After configuring everything, go to WP Ghost > Security Check and click Start Scan. The scan runs through security tasks and reports your score out of 100. Anything flagged can be fixed with one click. See the Website Security Check guide for what each task tests.

Why Prevention Beats Cleanup

Traditional security plugins are reactive: they scan your site for malware and try to clean it after an attack has already landed. That is useful, but it is also the equivalent of calling a doctor once you are sick. Proactive hack prevention works like an immune system, it stops the infection from happening in the first place by removing the signals bots look for. WP Ghost neutralizes 90% of automated bot reconnaissance at the source by changing WordPress paths, hiding plugin and theme names, and blocking detector crawlers. Combined with the 8G firewall and IP automation, it delivers a standalone, foundational defense that is statistically sufficient to protect 99% of WordPress sites from the automated threats of 2026.

That is why WP Ghost is positioned as a hack prevention plugin, not a malware scanner. It includes 115+ free features and 150+ premium features covering path security, firewall, brute force, 2FA, security headers, threat logs, geo blocking, and more. It also works alongside Wordfence, Sucuri, Solid Security, and similar plugins, you do not have to choose between them.

Frequently Asked Questions

Are most WordPress attacks from human hackers or bots?

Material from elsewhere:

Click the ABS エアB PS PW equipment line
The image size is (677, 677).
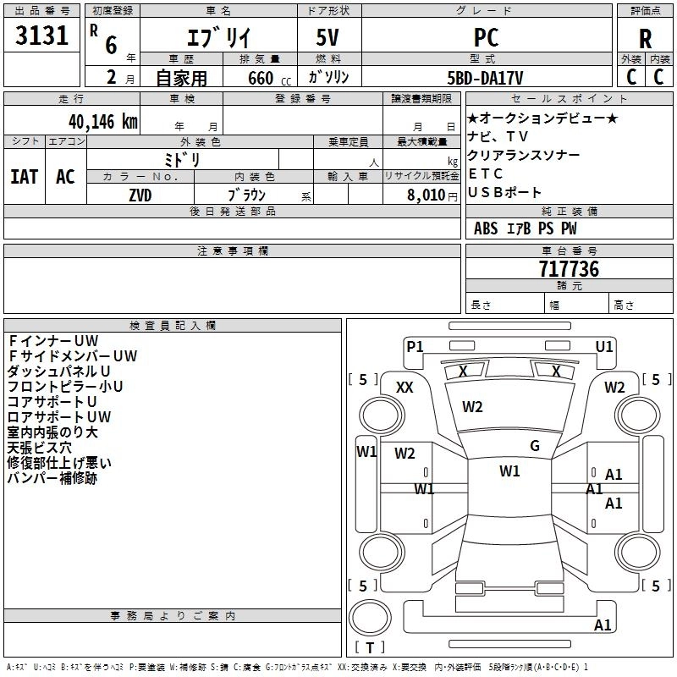coord(526,228)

Bots, by a massive margin. Human hackers only target specific high-value sites manually. For the other 99% of WordPress sites, the threat is automated botnets scanning millions of domains per day for known vulnerabilities. Hack prevention is designed around stopping bots, which is why path security and firewall rules are so effective.

Is WP Ghost enough on its own, or do I need another security plugin?

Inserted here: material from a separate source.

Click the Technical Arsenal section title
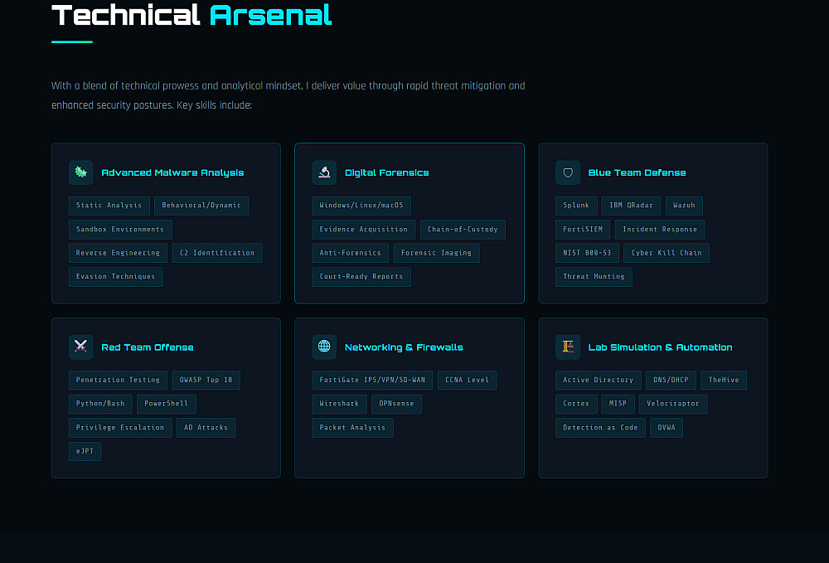 (191, 14)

WP Ghost is enough for the prevention layer and handles the most common attack vectors on its own. If you also want malware scanning and post-incident detection, pair it with Wordfence, Sucuri, or Solid Security. They handle detection while WP Ghost handles prevention, the two do not conflict.

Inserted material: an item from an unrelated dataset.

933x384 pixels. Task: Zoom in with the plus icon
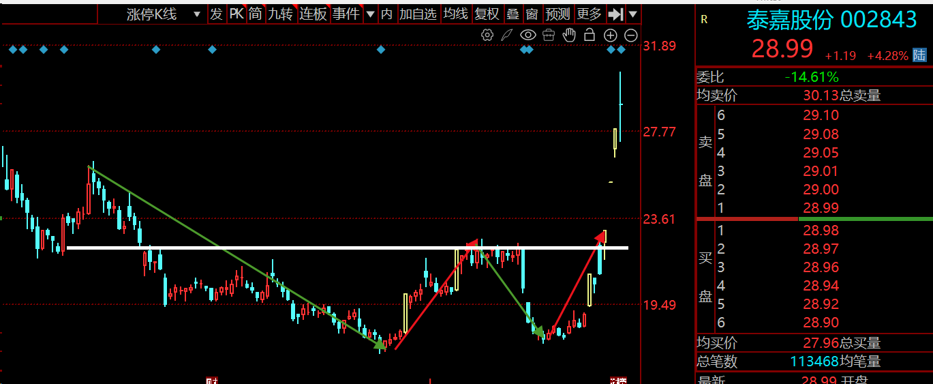[611, 35]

Does WP Ghost work with WooCommerce?

Yes. WP Ghost is fully compatible with WooCommerce. Cart, checkout, product pages, customer accounts, and the My Account login all work normally with every protection feature enabled. Brute force protection and 2FA also cover the WooCommerce login form.

How do I know if my site has already been hacked?

Common signs: unexpected admin users appearing in your user list, strange redirects when visiting your site, unusual outbound traffic in your hosting logs, warning pages in Google search results (“this site may be hacked”), or your hosting provider notifying you of malicious activity. If you suspect a compromise, install a scanner like Wordfence or Sucuri, scan for malware, restore from a clean backup, and then harden with WP Ghost so the same attack vector cannot be used again.

How much does hack prevention cost?

The prevention layer itself is free. WP Ghost Free includes path security, 7G/8G firewall, brute force protection, 2FA (including passkey), security headers, and the rest of the 115+ free features. Premium adds advanced logs, geo blocking, extended file extension security, and priority support.

Does WP Ghost modify WordPress core files?

No. WP Ghost never touches, moves, or renames any file or folder on your server. All protection features work through URL rewrite rules, WordPress hooks, filters, and output buffering. Deactivating WP Ghost restores every default path and behavior instantly.